### Data for this task
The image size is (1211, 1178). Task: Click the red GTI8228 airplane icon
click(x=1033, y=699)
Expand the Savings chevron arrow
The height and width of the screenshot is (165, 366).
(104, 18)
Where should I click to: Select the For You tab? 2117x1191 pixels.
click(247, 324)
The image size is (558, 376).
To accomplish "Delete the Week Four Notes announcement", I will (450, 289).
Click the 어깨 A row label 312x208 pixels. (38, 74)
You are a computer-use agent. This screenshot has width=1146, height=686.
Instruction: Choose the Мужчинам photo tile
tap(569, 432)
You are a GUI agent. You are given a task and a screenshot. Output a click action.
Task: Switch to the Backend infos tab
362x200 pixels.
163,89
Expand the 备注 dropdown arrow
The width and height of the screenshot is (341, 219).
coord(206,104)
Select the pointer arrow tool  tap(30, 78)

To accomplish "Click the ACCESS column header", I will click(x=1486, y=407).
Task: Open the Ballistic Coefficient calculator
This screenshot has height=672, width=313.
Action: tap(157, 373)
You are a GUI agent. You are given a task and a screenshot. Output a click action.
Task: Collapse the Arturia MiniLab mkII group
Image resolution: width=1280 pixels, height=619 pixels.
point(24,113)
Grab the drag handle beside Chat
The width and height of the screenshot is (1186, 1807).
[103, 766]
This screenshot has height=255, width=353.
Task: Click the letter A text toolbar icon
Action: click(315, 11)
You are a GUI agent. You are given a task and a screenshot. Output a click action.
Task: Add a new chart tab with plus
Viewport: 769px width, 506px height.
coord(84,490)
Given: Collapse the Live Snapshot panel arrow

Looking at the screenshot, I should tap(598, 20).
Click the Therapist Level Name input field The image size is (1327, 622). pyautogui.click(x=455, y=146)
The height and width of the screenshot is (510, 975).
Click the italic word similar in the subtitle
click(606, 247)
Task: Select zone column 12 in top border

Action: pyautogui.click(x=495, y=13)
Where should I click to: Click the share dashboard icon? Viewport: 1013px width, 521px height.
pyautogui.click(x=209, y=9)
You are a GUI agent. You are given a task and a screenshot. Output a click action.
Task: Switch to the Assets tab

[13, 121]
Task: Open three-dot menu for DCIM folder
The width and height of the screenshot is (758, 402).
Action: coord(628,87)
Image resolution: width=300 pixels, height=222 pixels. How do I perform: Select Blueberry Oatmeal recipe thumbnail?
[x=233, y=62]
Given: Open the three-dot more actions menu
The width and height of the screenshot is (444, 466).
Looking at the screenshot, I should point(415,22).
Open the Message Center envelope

### Required action
In the listing above, find every line with the word "accomplish" and copy it.

### Solution for this problem
To accomplish "Delete the Week Four Notes announcement", I will (450, 289).
To accomplish "Click the ACCESS column header", I will click(x=1486, y=407).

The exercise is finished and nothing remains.